**** Material for this exercise ****
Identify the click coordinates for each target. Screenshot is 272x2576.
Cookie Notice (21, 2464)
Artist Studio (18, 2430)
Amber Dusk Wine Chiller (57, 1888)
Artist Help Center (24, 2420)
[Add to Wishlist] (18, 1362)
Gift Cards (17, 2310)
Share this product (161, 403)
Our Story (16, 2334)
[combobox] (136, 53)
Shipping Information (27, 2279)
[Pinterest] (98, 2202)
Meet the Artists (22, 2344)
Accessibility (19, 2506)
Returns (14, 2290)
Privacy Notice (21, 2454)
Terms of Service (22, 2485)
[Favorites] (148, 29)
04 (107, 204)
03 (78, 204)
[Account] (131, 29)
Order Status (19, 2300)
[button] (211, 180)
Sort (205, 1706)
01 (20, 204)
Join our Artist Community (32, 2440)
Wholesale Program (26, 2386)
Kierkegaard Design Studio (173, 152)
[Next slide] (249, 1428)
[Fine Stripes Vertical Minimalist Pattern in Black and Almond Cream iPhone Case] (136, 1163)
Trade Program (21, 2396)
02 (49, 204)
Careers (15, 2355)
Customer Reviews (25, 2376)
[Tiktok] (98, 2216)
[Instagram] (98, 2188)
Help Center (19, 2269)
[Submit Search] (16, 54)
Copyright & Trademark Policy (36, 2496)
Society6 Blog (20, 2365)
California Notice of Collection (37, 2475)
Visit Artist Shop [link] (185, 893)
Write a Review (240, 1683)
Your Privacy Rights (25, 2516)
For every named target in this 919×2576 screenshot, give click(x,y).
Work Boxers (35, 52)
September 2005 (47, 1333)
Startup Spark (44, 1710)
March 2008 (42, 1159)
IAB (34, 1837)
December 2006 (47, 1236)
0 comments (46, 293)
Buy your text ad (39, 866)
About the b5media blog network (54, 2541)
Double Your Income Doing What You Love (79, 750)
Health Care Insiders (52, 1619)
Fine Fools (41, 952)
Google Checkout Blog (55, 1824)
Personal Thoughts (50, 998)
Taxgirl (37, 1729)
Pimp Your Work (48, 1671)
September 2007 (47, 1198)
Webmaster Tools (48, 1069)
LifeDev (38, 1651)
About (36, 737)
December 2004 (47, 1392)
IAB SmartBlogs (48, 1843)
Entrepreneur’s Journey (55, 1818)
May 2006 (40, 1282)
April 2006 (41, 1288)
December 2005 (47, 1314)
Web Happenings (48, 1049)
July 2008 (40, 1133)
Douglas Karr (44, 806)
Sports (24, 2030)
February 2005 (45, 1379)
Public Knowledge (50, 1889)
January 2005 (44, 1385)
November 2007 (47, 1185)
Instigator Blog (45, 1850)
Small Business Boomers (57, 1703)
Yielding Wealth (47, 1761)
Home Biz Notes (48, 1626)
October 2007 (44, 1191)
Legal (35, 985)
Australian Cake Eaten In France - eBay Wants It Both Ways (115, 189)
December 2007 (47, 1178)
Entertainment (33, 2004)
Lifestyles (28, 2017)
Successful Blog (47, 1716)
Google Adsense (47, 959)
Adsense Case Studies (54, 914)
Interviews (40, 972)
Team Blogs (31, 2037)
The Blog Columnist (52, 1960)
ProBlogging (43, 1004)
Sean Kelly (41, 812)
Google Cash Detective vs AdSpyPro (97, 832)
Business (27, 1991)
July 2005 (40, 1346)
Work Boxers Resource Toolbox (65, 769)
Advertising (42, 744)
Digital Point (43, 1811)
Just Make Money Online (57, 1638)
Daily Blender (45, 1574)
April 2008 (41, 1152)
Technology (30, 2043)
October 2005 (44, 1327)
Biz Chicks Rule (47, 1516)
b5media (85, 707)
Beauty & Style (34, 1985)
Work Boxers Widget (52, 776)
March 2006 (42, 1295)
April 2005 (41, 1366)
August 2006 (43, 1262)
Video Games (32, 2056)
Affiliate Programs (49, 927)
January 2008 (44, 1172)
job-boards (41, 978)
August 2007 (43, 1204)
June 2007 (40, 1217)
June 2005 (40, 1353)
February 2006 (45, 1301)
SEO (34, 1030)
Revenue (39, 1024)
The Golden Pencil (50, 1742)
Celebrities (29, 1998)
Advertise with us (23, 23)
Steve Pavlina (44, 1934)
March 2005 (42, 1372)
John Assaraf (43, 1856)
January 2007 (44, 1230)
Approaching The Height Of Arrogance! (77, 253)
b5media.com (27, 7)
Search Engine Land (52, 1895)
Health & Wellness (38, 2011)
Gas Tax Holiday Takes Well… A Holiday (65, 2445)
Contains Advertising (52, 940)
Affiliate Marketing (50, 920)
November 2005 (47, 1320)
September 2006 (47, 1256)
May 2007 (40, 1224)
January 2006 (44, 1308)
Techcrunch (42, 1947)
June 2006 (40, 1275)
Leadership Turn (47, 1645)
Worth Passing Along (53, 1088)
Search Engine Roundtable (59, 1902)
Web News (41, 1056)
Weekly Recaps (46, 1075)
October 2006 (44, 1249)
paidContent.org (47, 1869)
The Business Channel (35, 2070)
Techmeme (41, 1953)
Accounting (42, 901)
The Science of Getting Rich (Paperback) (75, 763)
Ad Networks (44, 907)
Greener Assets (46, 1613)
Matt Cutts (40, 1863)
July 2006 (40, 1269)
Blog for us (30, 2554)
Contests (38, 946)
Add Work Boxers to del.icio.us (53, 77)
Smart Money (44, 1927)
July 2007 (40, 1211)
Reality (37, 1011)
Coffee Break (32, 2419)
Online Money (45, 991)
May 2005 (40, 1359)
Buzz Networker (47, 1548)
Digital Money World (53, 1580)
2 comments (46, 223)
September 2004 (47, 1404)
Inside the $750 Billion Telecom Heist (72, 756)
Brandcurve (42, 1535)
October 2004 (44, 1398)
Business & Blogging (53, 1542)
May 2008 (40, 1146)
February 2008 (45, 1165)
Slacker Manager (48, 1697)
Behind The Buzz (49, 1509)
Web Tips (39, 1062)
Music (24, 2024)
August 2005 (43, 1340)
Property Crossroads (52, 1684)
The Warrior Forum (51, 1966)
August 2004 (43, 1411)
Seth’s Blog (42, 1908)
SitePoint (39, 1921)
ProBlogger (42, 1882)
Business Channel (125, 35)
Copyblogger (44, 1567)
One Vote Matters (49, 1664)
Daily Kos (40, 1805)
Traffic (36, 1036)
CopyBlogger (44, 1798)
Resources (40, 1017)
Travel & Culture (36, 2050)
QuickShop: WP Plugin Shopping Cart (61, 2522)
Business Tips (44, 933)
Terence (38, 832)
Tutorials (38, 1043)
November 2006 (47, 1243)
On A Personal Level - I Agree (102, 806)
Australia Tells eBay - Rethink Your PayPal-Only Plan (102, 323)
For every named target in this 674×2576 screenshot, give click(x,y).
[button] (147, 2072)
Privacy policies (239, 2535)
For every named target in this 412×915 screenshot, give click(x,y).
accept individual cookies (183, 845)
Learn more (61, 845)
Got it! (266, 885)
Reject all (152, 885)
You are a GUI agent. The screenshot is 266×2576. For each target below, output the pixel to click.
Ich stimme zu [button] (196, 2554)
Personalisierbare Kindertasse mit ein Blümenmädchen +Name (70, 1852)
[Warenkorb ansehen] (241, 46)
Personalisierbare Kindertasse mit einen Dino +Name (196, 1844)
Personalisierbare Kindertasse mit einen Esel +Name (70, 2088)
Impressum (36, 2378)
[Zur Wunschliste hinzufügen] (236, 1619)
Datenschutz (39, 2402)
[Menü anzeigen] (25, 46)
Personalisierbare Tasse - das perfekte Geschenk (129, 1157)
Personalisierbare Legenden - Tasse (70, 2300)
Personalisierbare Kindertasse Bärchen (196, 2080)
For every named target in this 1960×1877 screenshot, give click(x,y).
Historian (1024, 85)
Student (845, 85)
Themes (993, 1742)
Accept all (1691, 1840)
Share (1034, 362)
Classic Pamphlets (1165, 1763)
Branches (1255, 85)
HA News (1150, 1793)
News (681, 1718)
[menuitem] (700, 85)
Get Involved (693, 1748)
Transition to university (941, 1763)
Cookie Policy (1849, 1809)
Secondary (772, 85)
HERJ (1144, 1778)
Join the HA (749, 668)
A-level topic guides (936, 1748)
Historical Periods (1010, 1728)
****
[Your task]
Reply with the number of lines above in which the word "November" appears, and with nothing else.

[Written answer]
3